== Assigned task ==
Excerpt from the entries below: please repeat exactly the lines from the one containing "The width and height of the screenshot is (728, 578)." through the last one, both ends included, with no pictures.

Dataset entries:
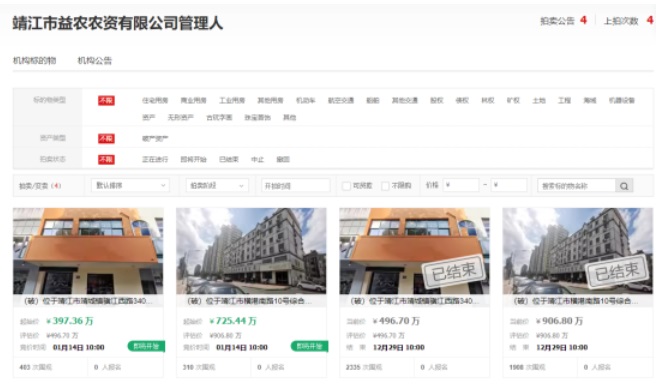This screenshot has height=390, width=665.
Task: Toggle the 可贷款 checkbox
Action: 346,186
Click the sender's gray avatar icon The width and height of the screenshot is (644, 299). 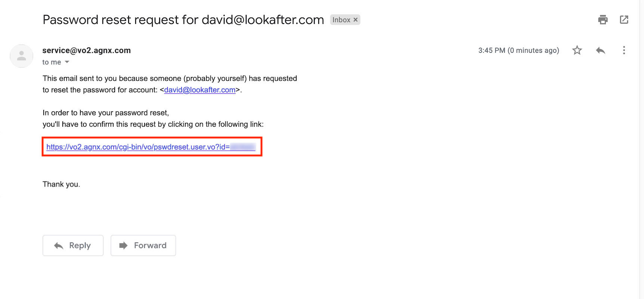tap(21, 56)
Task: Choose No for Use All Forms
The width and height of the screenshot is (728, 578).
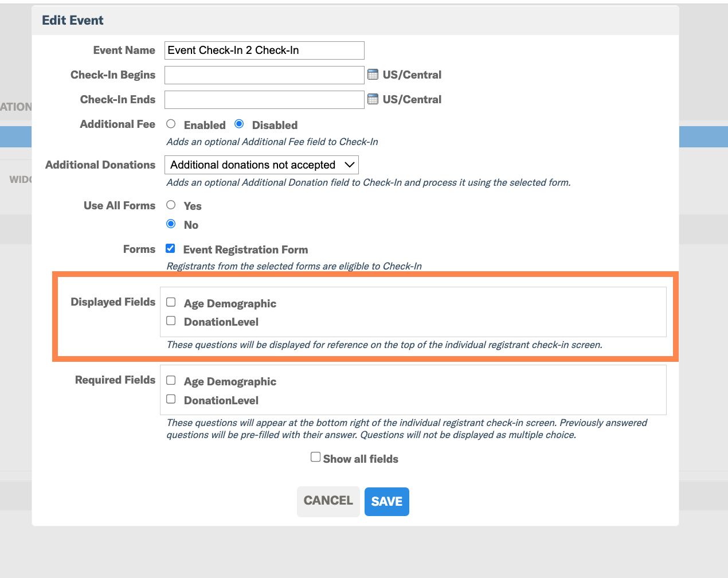Action: click(x=171, y=224)
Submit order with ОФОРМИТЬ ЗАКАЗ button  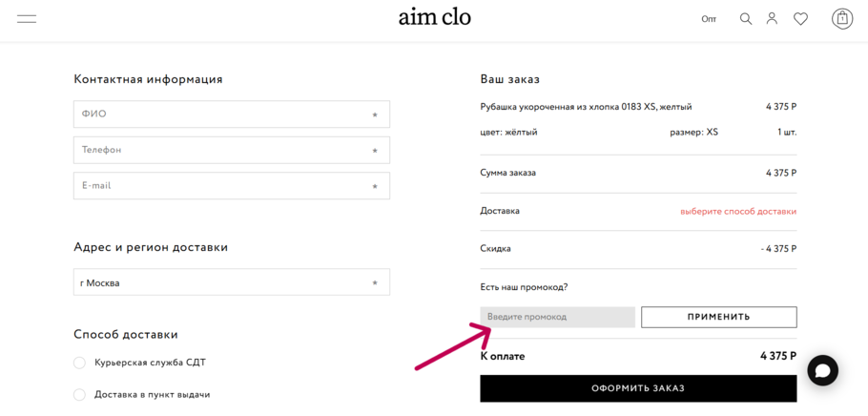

== Worked solution ==
The width and height of the screenshot is (728, 578).
Action: click(x=171, y=224)
Submit order with ОФОРМИТЬ ЗАКАЗ button  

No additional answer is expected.